Chromatin immunoprecipitation was assayed using the chromatin immunoprecipitation assay kit and anti-acetyl-histone H3 (AcH3) (Upstate Biotechnology, cat N. 06-599), anti-acetyl-histone H4 (AcH4) (Upstate Biotechnology, cat N. 06-866), anti-di and -trimethyl-histone H3 Lys4, H3DimK4 (Upstate Biotechnology, cat N. 07-030) and H3TrimK4 (Upstate Biotechnology, cat N. 04-745), anti-di and -trimethyl-histone H3Lys 9, H3DimK9 (Upstate Biotechnology, cat N. 07-441) and H3TrimK9 (Upstate Biotechnology, cat N. 07-442), and anti-dimethyl-histone H3 Lys27 (H3DimK27) (Abcam anti - H3 Trim K27 cat.N. ab6002) antibodies in accordance with the manufacturer's instructions, with minor modifications. Chromatin was immunoprecipitated from 2 × 106 lymphoblastoid cells (per antibody) taken from the patient and control [41].
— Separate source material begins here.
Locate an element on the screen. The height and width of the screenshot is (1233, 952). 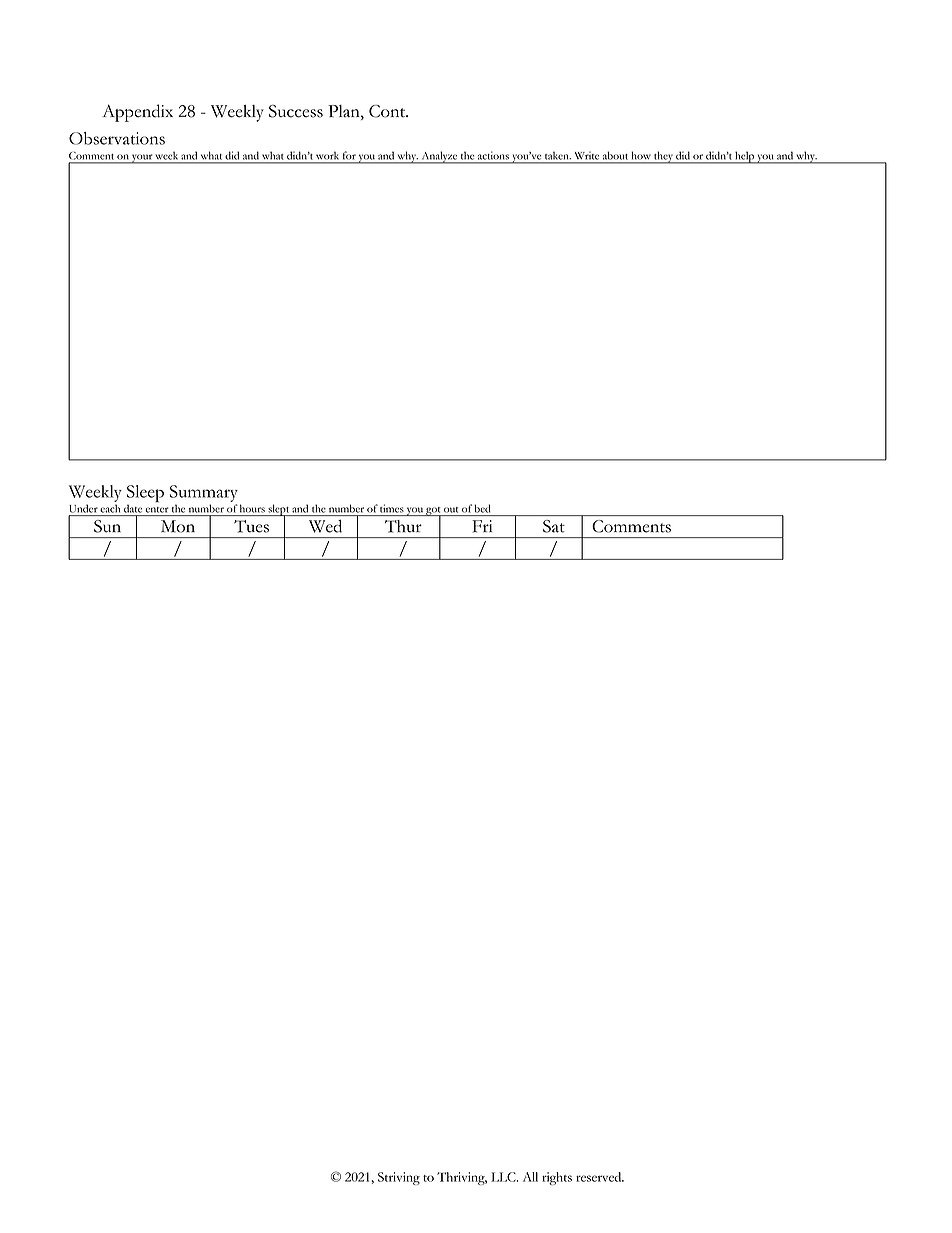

Quantitative RT-PCR was performed on immunoprecipitated chromatin as previously described in order to verify the quantitative changes in histone modifications on the VPS35 promoter. The primer sequences specific for the VPS35, NETO2/BTCL2, SIAH1, PGK1 and HPRT genes (the last two used as controls) are shown in Additional file 6: Table S4.

Consent

Written informed consent to the research investigation, which was approved by the Ethical Clinical Research Committee of Istituto Auxologico Italiano, was obtained from the proband's parents.